### [WHAT TO PRODUCE]
Copy all of the records below verbatim.

RECORDS FOR THE EXERCISE below:

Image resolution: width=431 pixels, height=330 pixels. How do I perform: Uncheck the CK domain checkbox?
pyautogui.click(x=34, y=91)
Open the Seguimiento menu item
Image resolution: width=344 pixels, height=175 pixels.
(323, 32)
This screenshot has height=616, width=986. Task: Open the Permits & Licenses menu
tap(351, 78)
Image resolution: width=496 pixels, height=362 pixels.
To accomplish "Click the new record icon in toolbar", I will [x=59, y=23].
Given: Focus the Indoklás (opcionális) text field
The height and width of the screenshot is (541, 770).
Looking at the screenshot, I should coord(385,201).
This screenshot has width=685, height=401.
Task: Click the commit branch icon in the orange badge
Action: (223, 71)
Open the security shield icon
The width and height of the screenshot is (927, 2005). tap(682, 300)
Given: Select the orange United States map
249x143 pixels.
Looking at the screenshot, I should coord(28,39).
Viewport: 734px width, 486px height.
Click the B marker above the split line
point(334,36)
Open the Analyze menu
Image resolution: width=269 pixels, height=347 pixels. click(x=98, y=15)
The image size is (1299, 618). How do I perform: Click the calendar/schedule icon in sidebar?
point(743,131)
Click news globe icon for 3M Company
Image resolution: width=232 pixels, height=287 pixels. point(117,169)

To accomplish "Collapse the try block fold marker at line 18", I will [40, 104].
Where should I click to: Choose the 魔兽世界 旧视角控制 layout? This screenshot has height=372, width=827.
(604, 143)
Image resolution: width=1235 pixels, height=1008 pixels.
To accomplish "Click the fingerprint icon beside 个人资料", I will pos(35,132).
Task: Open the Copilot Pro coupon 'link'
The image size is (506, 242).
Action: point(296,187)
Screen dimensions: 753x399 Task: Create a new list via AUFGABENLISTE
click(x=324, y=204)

End of RECORDS FOR THE EXERCISE.

### [SOLUTION]
Image resolution: width=431 pixels, height=330 pixels. How do I perform: Uncheck the CK domain checkbox?
pyautogui.click(x=34, y=91)
Open the Seguimiento menu item
Image resolution: width=344 pixels, height=175 pixels.
(323, 32)
This screenshot has height=616, width=986. Task: Open the Permits & Licenses menu
tap(351, 78)
Image resolution: width=496 pixels, height=362 pixels.
To accomplish "Click the new record icon in toolbar", I will [x=59, y=23].
Given: Focus the Indoklás (opcionális) text field
The height and width of the screenshot is (541, 770).
Looking at the screenshot, I should coord(385,201).
This screenshot has width=685, height=401.
Task: Click the commit branch icon in the orange badge
Action: (223, 71)
Open the security shield icon
The width and height of the screenshot is (927, 2005). tap(682, 300)
Given: Select the orange United States map
249x143 pixels.
Looking at the screenshot, I should coord(28,39).
Viewport: 734px width, 486px height.
Click the B marker above the split line
point(334,36)
Open the Analyze menu
Image resolution: width=269 pixels, height=347 pixels. click(x=98, y=15)
The image size is (1299, 618). How do I perform: Click the calendar/schedule icon in sidebar?
point(743,131)
Click news globe icon for 3M Company
Image resolution: width=232 pixels, height=287 pixels. point(117,169)

To accomplish "Collapse the try block fold marker at line 18", I will [40, 104].
Where should I click to: Choose the 魔兽世界 旧视角控制 layout? This screenshot has height=372, width=827.
(604, 143)
Image resolution: width=1235 pixels, height=1008 pixels.
To accomplish "Click the fingerprint icon beside 个人资料", I will pos(35,132).
Task: Open the Copilot Pro coupon 'link'
The image size is (506, 242).
Action: point(296,187)
Screen dimensions: 753x399 Task: Create a new list via AUFGABENLISTE
click(x=324, y=204)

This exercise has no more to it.